#### Task material:

* Start *

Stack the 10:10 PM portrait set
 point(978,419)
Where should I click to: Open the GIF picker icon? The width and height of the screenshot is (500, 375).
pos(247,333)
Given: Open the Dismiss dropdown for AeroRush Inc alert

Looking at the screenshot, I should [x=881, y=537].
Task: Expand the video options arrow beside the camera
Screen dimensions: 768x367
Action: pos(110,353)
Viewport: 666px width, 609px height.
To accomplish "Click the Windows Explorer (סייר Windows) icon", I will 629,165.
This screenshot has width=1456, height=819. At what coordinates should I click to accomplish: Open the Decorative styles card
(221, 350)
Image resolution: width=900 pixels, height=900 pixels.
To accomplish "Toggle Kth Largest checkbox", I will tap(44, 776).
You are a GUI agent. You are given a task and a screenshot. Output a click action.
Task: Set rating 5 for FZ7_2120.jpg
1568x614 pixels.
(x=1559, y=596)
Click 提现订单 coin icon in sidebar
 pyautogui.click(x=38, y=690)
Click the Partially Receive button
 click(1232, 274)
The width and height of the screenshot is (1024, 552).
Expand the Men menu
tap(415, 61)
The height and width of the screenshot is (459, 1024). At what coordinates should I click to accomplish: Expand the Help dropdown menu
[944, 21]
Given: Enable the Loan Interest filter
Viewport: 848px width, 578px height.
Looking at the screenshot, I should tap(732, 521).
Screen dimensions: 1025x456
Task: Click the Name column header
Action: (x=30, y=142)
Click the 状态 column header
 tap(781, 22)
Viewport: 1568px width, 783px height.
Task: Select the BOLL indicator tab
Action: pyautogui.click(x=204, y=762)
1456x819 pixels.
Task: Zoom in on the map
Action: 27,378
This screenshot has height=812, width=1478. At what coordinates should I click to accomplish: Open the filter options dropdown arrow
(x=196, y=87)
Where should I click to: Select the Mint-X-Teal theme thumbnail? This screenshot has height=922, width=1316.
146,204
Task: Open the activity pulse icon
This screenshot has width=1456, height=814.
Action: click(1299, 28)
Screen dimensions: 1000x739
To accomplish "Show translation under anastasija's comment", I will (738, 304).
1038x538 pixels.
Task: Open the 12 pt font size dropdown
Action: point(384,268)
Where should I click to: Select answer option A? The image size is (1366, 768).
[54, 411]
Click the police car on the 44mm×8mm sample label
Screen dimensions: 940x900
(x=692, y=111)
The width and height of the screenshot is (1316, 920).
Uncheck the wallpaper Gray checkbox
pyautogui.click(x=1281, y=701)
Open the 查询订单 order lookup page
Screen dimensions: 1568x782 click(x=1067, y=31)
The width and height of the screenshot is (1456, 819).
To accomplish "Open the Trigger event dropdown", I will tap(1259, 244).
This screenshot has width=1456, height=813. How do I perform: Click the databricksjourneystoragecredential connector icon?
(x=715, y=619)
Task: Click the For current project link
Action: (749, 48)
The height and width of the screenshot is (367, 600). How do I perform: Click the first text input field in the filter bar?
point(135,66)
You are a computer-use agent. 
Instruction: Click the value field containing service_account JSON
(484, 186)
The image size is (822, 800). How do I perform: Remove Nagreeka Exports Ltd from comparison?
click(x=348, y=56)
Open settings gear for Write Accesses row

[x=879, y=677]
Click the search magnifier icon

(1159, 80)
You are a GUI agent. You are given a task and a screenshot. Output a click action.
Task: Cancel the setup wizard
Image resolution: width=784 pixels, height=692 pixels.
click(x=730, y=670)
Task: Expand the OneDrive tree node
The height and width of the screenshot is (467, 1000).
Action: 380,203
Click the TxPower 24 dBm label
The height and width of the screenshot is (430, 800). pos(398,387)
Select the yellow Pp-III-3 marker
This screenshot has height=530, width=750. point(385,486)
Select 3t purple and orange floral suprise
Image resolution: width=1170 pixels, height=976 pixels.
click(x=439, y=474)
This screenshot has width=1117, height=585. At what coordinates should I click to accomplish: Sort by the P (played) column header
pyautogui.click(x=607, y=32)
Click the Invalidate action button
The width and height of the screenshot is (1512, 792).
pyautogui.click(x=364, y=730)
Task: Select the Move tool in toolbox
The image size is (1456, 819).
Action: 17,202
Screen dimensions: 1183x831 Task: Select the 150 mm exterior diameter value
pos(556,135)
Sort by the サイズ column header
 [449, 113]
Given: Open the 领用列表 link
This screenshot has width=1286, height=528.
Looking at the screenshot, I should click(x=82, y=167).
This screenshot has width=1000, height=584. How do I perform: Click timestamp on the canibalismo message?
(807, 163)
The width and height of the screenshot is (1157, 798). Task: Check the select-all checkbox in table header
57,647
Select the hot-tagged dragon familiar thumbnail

* End *

#### Task to carry out:
Arrange the records starting with the line containing "Click the TxPower 24 dBm label" and going on through the line containing "Looking at the screenshot, I should click(x=82, y=167)." as a Markdown table with the columns Row and Line, numbering each line and leaving out blank lines.

#### Expected answer:
| Row | Line |
|---|---|
| 1 | Click the TxPower 24 dBm label |
| 2 | The height and width of the screenshot is (430, 800). pos(398,387) |
| 3 | Select the yellow Pp-III-3 marker |
| 4 | This screenshot has height=530, width=750. point(385,486) |
| 5 | Select 3t purple and orange floral suprise |
| 6 | Image resolution: width=1170 pixels, height=976 pixels. |
| 7 | click(x=439, y=474) |
| 8 | This screenshot has width=1117, height=585. At what coordinates should I click to accomplish: Sort by the P (played) column header |
| 9 | pyautogui.click(x=607, y=32) |
| 10 | Click the Invalidate action button |
| 11 | The width and height of the screenshot is (1512, 792). |
| 12 | pyautogui.click(x=364, y=730) |
| 13 | Task: Select the Move tool in toolbox |
| 14 | The image size is (1456, 819). |
| 15 | Action: 17,202 |
| 16 | Screen dimensions: 1183x831 Task: Select the 150 mm exterior diameter value |
| 17 | pos(556,135) |
| 18 | Sort by the サイズ column header |
| 19 |  [449, 113] |
| 20 | Given: Open the 领用列表 link |
| 21 | This screenshot has width=1286, height=528. |
| 22 | Looking at the screenshot, I should click(x=82, y=167). |